___ Exercise input

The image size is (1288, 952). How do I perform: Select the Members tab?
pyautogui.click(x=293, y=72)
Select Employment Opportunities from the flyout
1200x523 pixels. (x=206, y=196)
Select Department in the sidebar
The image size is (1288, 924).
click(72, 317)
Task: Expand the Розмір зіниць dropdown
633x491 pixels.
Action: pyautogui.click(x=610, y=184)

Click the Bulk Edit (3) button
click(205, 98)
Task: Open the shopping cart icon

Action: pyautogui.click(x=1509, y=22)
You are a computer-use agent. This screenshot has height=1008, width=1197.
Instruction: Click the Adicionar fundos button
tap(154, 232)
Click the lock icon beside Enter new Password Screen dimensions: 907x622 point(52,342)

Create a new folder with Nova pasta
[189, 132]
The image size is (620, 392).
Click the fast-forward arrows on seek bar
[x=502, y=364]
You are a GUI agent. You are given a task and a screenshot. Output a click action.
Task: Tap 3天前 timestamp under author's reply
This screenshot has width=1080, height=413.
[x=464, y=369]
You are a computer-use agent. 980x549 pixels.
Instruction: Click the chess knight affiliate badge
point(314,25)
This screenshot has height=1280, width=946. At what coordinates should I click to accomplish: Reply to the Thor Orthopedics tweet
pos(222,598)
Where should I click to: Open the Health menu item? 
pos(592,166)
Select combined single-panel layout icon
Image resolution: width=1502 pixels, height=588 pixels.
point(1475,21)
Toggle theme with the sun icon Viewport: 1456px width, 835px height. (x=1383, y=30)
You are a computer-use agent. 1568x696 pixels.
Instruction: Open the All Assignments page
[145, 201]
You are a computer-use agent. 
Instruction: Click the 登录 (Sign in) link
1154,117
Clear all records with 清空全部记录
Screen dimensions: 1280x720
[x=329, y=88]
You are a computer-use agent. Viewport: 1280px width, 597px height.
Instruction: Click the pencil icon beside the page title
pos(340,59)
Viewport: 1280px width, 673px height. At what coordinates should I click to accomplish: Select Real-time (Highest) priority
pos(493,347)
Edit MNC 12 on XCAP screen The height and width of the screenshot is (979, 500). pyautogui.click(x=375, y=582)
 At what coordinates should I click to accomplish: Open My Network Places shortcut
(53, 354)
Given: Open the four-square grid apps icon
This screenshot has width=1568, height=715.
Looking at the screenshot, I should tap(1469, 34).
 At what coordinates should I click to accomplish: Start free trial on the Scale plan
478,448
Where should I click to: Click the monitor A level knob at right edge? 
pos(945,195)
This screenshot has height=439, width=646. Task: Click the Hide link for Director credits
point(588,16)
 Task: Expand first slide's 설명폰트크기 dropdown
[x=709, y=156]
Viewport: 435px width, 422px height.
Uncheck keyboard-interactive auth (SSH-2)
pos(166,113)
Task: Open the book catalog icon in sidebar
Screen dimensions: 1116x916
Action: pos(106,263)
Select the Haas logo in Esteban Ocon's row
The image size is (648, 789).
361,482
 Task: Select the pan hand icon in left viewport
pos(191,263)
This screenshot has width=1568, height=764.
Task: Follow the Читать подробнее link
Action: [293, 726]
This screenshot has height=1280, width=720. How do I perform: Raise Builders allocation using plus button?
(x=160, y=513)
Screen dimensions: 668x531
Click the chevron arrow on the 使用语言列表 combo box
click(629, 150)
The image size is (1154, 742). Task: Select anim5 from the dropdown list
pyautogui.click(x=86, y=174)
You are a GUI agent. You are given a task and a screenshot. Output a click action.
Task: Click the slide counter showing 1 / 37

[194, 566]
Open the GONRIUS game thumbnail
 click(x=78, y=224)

______

## Assignment
Output the listing above exactly as it appears.

## Solution
The image size is (1288, 952). How do I perform: Select the Members tab?
pyautogui.click(x=293, y=72)
Select Employment Opportunities from the flyout
1200x523 pixels. (x=206, y=196)
Select Department in the sidebar
The image size is (1288, 924).
click(72, 317)
Task: Expand the Розмір зіниць dropdown
633x491 pixels.
Action: pyautogui.click(x=610, y=184)

Click the Bulk Edit (3) button
click(205, 98)
Task: Open the shopping cart icon

Action: pyautogui.click(x=1509, y=22)
You are a computer-use agent. This screenshot has height=1008, width=1197.
Instruction: Click the Adicionar fundos button
tap(154, 232)
Click the lock icon beside Enter new Password Screen dimensions: 907x622 point(52,342)

Create a new folder with Nova pasta
[189, 132]
The image size is (620, 392).
Click the fast-forward arrows on seek bar
[x=502, y=364]
You are a GUI agent. You are given a task and a screenshot. Output a click action.
Task: Tap 3天前 timestamp under author's reply
This screenshot has width=1080, height=413.
[x=464, y=369]
You are a computer-use agent. 980x549 pixels.
Instruction: Click the chess knight affiliate badge
point(314,25)
This screenshot has height=1280, width=946. At what coordinates should I click to accomplish: Reply to the Thor Orthopedics tweet
pos(222,598)
Where should I click to: Open the Health menu item? 
pos(592,166)
Select combined single-panel layout icon
Image resolution: width=1502 pixels, height=588 pixels.
point(1475,21)
Toggle theme with the sun icon Viewport: 1456px width, 835px height. (x=1383, y=30)
You are a computer-use agent. 1568x696 pixels.
Instruction: Open the All Assignments page
[145, 201]
You are a computer-use agent. 
Instruction: Click the 登录 (Sign in) link
1154,117
Clear all records with 清空全部记录
Screen dimensions: 1280x720
[x=329, y=88]
You are a computer-use agent. Viewport: 1280px width, 597px height.
Instruction: Click the pencil icon beside the page title
pos(340,59)
Viewport: 1280px width, 673px height. At what coordinates should I click to accomplish: Select Real-time (Highest) priority
pos(493,347)
Edit MNC 12 on XCAP screen The height and width of the screenshot is (979, 500). pyautogui.click(x=375, y=582)
 At what coordinates should I click to accomplish: Open My Network Places shortcut
(53, 354)
Given: Open the four-square grid apps icon
This screenshot has width=1568, height=715.
Looking at the screenshot, I should tap(1469, 34).
 At what coordinates should I click to accomplish: Start free trial on the Scale plan
478,448
Where should I click to: Click the monitor A level knob at right edge? 
pos(945,195)
This screenshot has height=439, width=646. Task: Click the Hide link for Director credits
point(588,16)
 Task: Expand first slide's 설명폰트크기 dropdown
[x=709, y=156]
Viewport: 435px width, 422px height.
Uncheck keyboard-interactive auth (SSH-2)
pos(166,113)
Task: Open the book catalog icon in sidebar
Screen dimensions: 1116x916
Action: pos(106,263)
Select the Haas logo in Esteban Ocon's row
The image size is (648, 789).
361,482
 Task: Select the pan hand icon in left viewport
pos(191,263)
This screenshot has width=1568, height=764.
Task: Follow the Читать подробнее link
Action: [293, 726]
This screenshot has height=1280, width=720. How do I perform: Raise Builders allocation using plus button?
(x=160, y=513)
Screen dimensions: 668x531
Click the chevron arrow on the 使用语言列表 combo box
click(629, 150)
The image size is (1154, 742). Task: Select anim5 from the dropdown list
pyautogui.click(x=86, y=174)
You are a GUI agent. You are given a task and a screenshot. Output a click action.
Task: Click the slide counter showing 1 / 37

[194, 566]
Open the GONRIUS game thumbnail
 click(x=78, y=224)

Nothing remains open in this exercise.